Sunday 31 January 2010
I suppose I should provide some follow-up on the surgeon/patient. He ended up recovering quite nicely at BAF for 2 days, without surgery. He has been sent to Germany for a few weeks of observation to ensure that he doesn’t develop any delayed complications as he is posted in a location where it would take a while for him to reach medical care. Outside of his own, that is. I fully expect that he will be assertive enough to play salmon, swimming upstream against the normal patient flow and make it back to theater.
Yesterday at about 3:30, as I was dutifully and happily working on the transition brief for my replacement, my vascular surgeon friend walked in and told me that a patient had arrived with a gunshot would to the back of the neck and that the bullet was lodged in the soft tissues of his neck. He told me not to worry, though, that they could handle it.
“You just like to turn the bovie (electrocautery) up really high and dig right down to it, right? I mean, it’s just the neck- there’s nothing to hurt in there.”
My keen sense of observation and his half-smirk told me he was just getting my goat, but I was surprised at how quickly he was able to find the soft spots. I guess I’m not as subtle and mysterious as I had hoped. As he walked to the OR, I chased him down the hallway muttering profound things like, “Come on, I mean… no…you can’t…you have to approach…fine.”

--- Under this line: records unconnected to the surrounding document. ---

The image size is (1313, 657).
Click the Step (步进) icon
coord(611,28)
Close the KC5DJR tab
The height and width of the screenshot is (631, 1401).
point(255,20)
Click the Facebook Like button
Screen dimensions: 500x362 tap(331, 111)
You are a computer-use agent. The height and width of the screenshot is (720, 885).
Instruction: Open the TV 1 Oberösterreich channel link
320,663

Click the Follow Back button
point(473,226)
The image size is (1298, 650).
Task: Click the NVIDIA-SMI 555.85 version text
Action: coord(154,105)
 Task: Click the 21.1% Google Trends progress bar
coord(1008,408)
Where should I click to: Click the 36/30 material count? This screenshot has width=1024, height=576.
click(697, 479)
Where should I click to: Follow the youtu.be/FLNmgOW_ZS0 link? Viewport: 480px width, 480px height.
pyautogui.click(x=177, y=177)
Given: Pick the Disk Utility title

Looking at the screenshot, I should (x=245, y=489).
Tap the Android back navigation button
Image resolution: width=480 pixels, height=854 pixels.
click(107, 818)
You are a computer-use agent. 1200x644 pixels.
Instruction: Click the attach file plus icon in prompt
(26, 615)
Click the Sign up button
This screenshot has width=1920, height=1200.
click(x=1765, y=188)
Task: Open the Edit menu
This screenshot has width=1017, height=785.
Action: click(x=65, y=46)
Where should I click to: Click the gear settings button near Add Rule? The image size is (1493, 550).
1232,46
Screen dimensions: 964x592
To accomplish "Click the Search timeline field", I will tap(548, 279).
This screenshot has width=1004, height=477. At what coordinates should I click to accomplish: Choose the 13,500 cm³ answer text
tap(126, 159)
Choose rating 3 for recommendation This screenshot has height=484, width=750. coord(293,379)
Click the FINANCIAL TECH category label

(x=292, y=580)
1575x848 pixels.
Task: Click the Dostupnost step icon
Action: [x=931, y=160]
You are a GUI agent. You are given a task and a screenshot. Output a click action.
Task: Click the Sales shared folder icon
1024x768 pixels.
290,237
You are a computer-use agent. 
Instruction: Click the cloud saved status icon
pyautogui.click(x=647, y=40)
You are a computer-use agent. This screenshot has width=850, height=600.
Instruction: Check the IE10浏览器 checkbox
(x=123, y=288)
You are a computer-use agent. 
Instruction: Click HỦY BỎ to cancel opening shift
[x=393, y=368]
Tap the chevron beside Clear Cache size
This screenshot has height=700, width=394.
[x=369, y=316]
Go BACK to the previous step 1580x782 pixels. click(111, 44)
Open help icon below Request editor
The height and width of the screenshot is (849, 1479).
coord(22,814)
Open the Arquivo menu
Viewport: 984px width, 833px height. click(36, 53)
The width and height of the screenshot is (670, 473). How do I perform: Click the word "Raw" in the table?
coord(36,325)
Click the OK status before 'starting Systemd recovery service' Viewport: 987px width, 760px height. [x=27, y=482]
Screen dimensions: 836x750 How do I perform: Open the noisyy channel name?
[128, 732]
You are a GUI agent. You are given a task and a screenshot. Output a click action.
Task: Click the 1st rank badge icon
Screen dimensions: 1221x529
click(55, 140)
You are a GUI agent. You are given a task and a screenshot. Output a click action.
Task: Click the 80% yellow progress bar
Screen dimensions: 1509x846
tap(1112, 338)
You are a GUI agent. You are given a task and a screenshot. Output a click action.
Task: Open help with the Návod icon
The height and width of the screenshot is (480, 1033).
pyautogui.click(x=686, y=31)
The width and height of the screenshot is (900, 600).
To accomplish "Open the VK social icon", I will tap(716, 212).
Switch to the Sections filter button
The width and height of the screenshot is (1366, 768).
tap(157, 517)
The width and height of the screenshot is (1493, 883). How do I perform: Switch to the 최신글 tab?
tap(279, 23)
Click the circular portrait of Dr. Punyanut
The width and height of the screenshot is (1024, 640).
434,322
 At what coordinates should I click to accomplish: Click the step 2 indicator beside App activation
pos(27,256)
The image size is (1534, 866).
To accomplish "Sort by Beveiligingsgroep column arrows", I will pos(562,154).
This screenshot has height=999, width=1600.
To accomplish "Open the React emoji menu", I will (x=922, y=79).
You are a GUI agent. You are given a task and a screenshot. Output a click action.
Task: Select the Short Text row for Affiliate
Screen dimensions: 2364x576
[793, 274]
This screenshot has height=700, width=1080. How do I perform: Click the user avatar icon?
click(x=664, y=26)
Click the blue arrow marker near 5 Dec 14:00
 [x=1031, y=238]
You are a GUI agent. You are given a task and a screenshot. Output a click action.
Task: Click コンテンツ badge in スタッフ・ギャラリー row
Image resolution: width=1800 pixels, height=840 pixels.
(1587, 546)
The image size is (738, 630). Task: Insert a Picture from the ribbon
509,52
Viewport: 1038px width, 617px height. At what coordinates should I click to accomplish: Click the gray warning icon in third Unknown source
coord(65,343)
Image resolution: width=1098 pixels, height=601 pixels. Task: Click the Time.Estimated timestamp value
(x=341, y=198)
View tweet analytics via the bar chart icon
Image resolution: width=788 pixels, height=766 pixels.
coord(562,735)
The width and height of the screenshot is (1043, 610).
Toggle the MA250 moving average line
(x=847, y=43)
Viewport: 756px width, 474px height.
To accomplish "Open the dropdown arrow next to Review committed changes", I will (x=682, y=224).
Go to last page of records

The case was actually fun and not very technically demanding. I was able to dig the fragment out from the deep neck musculature quite easily and nothing important had been injured. The whole thing only took about 15 minutes, including my running commentary to the anesthesia team about the incredible degree of difficulty of this case and that only 3 surgeons in the world could pull this off. All of which was totally untrue, as confirmed when the anesthesiologist said that he had seen zits that were more difficult to get out. I think this is a conspiracy.
After the case, I walked into OR #2, where my buddy was doing an intricate vascular repair with a graft to the posterior tibial artery on a patient who had been shot through the lower leg. He had also, incidentally, been shot through the back and stomach, so the general surgeons were doing a laparotomy at the same time.